Parenteral Routes (IV, IM, SC)
Parenteral administration delivers a drug by injection, bypassing the gastrointestinal tract. The main parenteral routes are intravenous (directly into a vein), intramuscular (into a muscle), and subcutaneous (into the tissue beneath the skin). Because they avoid the absorption and first-pass barriers of oral dosing, parenteral routes give predictable systemic exposure and, in the intravenous case, immediate and complete availability of the drug.
Definition
Parenteral administration is delivery of a drug by injection into the body, most commonly intravenously, intramuscularly, or subcutaneously, bypassing gastrointestinal absorption and first-pass metabolism.
Scope
This topic covers the principal injection routes, how each governs the rate and completeness of drug entry into the circulation, and the formulation requirements (sterility, particle size, depot behavior) specific to injectable products. It is a pharmaceutical reference and does not provide dosing, injection technique, or clinical administration guidance.
Core questions
- How do intravenous, intramuscular, and subcutaneous routes differ in the rate and completeness of systemic entry?
- Why does the subcutaneous route expose large molecules to lymphatic transport?
- What formulation constraints (sterility, solubility, particle size) apply to injectable products?

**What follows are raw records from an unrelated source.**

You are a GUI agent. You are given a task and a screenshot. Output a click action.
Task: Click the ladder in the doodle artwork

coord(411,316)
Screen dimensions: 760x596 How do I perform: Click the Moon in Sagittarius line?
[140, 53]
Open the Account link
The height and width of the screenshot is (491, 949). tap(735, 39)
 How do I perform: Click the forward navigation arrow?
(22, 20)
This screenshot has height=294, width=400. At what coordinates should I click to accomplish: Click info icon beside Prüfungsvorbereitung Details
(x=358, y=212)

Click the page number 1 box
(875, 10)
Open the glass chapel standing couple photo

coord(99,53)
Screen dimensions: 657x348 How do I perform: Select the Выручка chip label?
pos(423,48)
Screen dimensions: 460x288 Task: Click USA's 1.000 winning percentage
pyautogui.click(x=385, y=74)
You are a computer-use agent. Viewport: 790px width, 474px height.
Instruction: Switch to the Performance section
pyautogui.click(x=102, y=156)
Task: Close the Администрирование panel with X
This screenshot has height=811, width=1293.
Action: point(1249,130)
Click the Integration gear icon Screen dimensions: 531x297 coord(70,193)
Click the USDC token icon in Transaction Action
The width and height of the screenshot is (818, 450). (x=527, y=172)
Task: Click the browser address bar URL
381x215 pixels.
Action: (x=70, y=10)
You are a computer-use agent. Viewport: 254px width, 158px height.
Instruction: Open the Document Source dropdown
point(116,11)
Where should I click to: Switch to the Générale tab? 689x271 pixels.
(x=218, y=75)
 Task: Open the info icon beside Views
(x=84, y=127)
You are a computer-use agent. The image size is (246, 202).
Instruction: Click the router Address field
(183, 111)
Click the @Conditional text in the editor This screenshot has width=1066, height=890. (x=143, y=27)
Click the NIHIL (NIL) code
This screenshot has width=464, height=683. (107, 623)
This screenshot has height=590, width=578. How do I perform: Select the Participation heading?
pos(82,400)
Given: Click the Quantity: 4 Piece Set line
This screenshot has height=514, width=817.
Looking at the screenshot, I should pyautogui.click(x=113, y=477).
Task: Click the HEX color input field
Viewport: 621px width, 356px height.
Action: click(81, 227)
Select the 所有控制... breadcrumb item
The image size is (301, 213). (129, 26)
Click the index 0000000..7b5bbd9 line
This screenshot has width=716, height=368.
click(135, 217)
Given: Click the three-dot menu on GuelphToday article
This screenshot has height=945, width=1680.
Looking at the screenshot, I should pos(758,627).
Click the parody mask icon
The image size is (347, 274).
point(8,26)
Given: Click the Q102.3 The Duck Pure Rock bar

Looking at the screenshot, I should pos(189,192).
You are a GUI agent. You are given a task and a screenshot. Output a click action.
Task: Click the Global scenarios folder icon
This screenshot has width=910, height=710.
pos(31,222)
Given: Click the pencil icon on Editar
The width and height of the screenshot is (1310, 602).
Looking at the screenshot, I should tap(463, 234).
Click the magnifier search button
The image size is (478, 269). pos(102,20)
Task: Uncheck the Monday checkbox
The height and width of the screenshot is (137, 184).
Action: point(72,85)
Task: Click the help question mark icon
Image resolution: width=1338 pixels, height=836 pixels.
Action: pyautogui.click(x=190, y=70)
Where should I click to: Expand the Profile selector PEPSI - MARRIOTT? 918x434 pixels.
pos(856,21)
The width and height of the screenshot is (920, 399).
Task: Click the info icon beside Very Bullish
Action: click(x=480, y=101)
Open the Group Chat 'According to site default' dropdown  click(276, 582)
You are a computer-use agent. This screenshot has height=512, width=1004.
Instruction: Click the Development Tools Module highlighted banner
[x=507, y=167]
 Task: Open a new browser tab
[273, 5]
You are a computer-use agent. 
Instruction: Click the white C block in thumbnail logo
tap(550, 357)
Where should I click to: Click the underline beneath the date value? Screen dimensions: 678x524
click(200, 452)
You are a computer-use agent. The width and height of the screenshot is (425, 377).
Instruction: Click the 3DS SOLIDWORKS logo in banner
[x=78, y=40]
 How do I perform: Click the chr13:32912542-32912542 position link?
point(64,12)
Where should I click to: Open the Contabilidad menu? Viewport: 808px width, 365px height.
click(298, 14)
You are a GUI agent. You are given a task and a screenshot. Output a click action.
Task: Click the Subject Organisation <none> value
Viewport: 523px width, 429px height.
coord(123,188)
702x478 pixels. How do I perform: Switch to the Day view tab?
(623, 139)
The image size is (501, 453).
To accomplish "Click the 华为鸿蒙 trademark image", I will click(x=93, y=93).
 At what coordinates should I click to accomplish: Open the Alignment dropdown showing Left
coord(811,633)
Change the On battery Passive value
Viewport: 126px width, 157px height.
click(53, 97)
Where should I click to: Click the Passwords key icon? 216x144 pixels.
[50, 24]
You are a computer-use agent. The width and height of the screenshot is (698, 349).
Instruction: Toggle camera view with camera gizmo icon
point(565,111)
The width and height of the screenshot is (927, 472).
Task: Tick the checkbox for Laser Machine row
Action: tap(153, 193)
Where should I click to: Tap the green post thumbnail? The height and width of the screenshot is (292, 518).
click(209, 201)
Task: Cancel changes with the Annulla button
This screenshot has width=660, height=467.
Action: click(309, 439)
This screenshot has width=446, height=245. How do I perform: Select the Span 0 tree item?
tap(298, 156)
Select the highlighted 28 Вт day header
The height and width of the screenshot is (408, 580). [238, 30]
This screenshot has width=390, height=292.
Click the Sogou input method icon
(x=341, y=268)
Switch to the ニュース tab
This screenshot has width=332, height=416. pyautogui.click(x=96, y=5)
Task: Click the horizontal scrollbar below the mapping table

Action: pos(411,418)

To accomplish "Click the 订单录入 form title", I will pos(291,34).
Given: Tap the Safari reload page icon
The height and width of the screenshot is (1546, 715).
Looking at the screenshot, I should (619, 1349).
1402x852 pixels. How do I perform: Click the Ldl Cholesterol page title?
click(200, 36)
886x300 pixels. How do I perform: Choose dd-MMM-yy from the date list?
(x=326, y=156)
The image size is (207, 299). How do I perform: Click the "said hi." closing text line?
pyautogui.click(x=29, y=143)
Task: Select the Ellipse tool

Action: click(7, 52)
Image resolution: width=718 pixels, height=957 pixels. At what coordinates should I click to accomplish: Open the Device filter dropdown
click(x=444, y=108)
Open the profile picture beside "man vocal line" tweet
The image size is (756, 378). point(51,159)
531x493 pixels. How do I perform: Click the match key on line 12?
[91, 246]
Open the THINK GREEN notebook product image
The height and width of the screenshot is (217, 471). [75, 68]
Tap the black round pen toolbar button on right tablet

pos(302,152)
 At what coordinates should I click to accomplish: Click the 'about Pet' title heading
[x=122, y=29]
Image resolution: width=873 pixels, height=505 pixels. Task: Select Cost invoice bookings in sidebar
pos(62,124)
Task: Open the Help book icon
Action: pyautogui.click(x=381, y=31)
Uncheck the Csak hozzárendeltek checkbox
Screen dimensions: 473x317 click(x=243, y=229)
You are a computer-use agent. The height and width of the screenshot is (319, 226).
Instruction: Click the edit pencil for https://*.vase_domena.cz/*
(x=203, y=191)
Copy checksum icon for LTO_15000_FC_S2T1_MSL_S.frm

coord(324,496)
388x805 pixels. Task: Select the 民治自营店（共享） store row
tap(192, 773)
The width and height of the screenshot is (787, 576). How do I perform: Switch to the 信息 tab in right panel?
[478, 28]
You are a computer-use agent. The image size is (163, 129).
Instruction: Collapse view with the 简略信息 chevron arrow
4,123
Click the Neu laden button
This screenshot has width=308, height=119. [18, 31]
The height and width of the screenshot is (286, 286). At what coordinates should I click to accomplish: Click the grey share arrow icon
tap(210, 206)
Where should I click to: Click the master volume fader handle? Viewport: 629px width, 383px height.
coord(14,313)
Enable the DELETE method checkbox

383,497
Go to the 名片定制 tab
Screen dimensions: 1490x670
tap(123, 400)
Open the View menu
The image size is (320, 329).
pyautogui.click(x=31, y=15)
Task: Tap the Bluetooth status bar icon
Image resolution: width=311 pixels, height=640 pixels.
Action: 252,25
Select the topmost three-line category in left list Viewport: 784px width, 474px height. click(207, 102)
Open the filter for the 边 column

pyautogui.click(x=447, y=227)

- How can injectable formulations be designed for sustained or depot release?
Key concepts
- Intravenous administration
- Intramuscular administration
- Subcutaneous administration
- Complete bioavailability (IV)
- Lymphatic absorption
- Depot formulation
- Sterility and parenteral quality
Mechanisms
Intravenous injection places the drug directly into the bloodstream, giving immediate and by definition complete systemic availability without an absorption step. Intramuscular and subcutaneous injections deposit the drug into tissue, from which it must be absorbed; the rate depends on local blood flow, the injection volume, and the drug's properties. For the subcutaneous route, larger molecules such as proteins are absorbed partly through the lymphatic system rather than directly into blood capillaries, which affects their rate and pattern of entry (McLennan et al., 2005; Di, 2015). Because injectables enter sterile tissues, they must meet stringent requirements for sterility and freedom from particulates, and poorly soluble drugs may be formulated as nanosuspensions or depot systems to control release (Rabinow, 2004).
Clinical relevance
Parenteral routes are used when reliable, rapid, or complete systemic exposure is needed or when a drug cannot survive the oral route, and understanding their behavior supports appraisal of why certain medicines are injectable. This entry describes route and formulation principles for reference and is not a basis for administration or dosing decisions in any individual.
Evidence & guidelines
Reviews of subcutaneous delivery describe the lymphatic absorption of macromolecules (McLennan et al., 2005; Di, 2015), and reviews of injectable nanosuspensions cover formulation of poorly soluble drugs for parenteral use (Rabinow, 2004). Standard pharmaceutics texts codify parenteral product requirements (Aulton & Taylor, 2018).
History
Injectable medicines became practical with the development of the hypodermic syringe in the nineteenth century and matured through twentieth-century advances in sterile manufacturing. More recent work has focused on the distinct absorption of subcutaneously delivered biologics via the lymphatics and on engineered injectable formulations such as nanosuspensions and long-acting depots (McLennan et al., 2005; Rabinow, 2004).
Key figures
- Christopher Porter
- Susan Charman
- Barrett Rabinow
Related topics
Seminal works
- mclennan-2005
- rabinow-2004
Frequently asked questions
- Why is intravenous administration said to have complete bioavailability?
- Because the drug is placed directly into the bloodstream, there is no absorption step to lose any of it, so by definition the entire dose reaches the systemic circulation.
- How does subcutaneous delivery of large molecules differ from small drugs?
- Large molecules such as proteins given subcutaneously are absorbed substantially through the lymphatic system rather than directly into blood capillaries, which changes how quickly and completely they enter the circulation.